▸ INFORMATION PROVIDED:

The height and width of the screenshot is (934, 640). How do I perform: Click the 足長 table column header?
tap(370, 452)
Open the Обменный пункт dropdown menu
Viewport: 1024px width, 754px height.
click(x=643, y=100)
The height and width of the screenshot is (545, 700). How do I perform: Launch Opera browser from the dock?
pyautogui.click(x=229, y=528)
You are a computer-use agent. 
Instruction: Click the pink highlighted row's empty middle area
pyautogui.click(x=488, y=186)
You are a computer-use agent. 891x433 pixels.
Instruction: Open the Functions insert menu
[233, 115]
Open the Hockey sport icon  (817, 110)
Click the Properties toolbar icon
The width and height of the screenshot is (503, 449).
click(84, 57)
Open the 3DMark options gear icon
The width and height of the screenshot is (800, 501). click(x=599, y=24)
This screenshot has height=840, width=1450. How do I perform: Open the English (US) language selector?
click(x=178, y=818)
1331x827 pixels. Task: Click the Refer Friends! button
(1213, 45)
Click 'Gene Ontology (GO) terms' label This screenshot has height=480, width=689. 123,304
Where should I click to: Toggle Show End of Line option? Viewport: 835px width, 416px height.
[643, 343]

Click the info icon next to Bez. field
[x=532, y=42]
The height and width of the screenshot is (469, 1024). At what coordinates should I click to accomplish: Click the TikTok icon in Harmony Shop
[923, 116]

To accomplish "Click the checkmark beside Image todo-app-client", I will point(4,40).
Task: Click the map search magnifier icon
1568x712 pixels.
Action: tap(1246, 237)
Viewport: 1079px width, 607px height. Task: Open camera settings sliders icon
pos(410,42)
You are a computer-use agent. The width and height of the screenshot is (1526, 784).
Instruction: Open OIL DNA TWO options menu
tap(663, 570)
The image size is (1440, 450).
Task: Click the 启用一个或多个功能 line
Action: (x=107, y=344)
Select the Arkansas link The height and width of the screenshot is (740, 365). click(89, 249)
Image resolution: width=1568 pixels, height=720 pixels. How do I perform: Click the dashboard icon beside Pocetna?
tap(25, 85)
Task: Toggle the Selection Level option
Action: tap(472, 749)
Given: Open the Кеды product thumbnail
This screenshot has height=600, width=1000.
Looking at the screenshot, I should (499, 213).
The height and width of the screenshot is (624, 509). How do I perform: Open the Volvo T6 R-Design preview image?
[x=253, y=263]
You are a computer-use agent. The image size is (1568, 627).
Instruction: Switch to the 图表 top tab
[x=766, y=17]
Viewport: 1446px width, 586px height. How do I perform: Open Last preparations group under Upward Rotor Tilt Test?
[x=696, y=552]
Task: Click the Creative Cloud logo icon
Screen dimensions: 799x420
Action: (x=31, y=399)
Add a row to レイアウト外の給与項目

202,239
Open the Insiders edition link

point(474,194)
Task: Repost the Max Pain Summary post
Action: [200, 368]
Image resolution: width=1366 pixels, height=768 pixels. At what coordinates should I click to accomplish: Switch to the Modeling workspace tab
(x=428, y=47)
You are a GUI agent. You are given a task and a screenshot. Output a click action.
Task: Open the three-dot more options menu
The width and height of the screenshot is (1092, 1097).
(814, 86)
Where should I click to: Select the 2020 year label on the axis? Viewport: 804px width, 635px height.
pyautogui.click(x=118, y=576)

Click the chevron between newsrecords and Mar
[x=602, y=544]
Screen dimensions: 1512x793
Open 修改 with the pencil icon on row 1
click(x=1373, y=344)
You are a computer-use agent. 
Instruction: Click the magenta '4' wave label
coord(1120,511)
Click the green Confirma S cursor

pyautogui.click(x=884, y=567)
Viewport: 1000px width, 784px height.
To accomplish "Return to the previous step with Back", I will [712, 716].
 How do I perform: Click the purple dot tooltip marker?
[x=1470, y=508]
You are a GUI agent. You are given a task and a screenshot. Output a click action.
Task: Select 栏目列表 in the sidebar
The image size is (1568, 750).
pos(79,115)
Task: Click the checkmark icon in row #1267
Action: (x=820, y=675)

▸ REQUIREMENT:
Copy each line of the listing that contains "will".

▸ ANSWER SECTION:
To accomplish "Click the checkmark beside Image todo-app-client", I will point(4,40).
To accomplish "Return to the previous step with Back", I will [712, 716].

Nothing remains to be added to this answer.